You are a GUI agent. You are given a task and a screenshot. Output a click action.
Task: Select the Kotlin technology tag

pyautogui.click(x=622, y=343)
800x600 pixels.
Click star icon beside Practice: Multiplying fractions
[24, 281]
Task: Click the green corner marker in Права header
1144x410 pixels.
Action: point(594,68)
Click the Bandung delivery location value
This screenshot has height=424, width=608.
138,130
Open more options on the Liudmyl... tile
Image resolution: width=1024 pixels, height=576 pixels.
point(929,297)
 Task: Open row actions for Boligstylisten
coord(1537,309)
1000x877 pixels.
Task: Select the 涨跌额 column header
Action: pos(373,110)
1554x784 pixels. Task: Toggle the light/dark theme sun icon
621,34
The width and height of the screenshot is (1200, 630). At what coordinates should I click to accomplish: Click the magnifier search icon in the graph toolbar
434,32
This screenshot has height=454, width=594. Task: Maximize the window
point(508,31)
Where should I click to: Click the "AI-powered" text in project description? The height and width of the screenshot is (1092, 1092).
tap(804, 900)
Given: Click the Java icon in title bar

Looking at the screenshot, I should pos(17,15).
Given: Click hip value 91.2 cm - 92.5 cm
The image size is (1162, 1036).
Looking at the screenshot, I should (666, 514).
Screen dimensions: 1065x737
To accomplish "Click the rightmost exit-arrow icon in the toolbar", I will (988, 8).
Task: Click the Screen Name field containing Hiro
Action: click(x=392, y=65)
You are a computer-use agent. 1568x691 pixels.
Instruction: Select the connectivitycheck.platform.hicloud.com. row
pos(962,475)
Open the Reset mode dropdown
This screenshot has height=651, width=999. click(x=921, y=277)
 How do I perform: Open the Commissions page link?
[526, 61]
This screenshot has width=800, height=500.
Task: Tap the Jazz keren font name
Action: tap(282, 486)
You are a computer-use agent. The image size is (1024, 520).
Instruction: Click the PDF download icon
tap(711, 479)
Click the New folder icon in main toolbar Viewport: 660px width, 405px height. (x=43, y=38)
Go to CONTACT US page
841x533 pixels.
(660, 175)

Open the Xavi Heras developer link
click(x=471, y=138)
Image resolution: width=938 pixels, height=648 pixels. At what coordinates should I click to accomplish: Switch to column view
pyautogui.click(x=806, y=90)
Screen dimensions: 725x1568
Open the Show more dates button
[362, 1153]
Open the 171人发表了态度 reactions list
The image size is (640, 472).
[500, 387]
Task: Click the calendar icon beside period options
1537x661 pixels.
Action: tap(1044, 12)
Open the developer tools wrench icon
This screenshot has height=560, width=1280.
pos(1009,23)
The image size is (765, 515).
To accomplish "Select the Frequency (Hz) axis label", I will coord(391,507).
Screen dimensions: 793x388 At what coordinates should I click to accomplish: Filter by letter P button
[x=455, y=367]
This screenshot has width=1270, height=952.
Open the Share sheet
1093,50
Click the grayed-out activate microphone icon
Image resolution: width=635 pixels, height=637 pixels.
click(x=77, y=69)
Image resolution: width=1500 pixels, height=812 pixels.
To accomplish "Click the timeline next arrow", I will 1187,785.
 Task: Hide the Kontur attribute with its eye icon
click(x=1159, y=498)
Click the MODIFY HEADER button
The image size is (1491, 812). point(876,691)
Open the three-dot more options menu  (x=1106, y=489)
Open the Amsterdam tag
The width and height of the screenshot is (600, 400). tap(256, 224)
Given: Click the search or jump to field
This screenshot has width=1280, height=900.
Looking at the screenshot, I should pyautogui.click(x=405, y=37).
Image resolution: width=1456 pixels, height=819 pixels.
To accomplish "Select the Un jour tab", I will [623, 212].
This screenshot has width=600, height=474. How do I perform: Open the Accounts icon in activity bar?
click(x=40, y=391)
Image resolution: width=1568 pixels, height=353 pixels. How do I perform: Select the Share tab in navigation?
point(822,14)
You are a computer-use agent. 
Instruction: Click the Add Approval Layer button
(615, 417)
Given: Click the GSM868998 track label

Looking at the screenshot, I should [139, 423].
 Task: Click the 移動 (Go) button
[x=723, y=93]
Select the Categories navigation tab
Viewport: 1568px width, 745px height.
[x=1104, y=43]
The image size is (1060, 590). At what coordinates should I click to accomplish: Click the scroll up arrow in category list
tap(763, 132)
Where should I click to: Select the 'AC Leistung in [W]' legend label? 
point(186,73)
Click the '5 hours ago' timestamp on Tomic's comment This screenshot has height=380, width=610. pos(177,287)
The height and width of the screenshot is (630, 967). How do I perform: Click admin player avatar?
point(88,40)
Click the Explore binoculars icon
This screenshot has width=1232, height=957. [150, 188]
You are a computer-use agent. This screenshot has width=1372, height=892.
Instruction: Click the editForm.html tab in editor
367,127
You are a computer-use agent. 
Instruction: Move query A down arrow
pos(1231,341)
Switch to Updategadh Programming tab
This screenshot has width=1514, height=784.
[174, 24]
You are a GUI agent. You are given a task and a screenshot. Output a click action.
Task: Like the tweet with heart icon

+ + + +

** Activity **
If a line falls between the first line of the data above and the line holding "You are a computer-use agent. 1568x691", inclusive, retype it exactly; retype no other line.

** Answer area **
You are a GUI agent. You are given a task and a screenshot. Output a click action.
Task: Select the Kotlin technology tag

pyautogui.click(x=622, y=343)
800x600 pixels.
Click star icon beside Practice: Multiplying fractions
[24, 281]
Task: Click the green corner marker in Права header
1144x410 pixels.
Action: point(594,68)
Click the Bandung delivery location value
This screenshot has height=424, width=608.
138,130
Open more options on the Liudmyl... tile
Image resolution: width=1024 pixels, height=576 pixels.
point(929,297)
 Task: Open row actions for Boligstylisten
coord(1537,309)
1000x877 pixels.
Task: Select the 涨跌额 column header
Action: pos(373,110)
1554x784 pixels. Task: Toggle the light/dark theme sun icon
621,34
The width and height of the screenshot is (1200, 630). At what coordinates should I click to accomplish: Click the magnifier search icon in the graph toolbar
434,32
This screenshot has height=454, width=594. Task: Maximize the window
point(508,31)
Where should I click to: Click the "AI-powered" text in project description? The height and width of the screenshot is (1092, 1092).
tap(804, 900)
Given: Click the Java icon in title bar

Looking at the screenshot, I should pos(17,15).
Given: Click hip value 91.2 cm - 92.5 cm
The image size is (1162, 1036).
Looking at the screenshot, I should (666, 514).
Screen dimensions: 1065x737
To accomplish "Click the rightmost exit-arrow icon in the toolbar", I will (988, 8).
Task: Click the Screen Name field containing Hiro
Action: click(x=392, y=65)
You are a computer-use agent. 1568x691 pixels.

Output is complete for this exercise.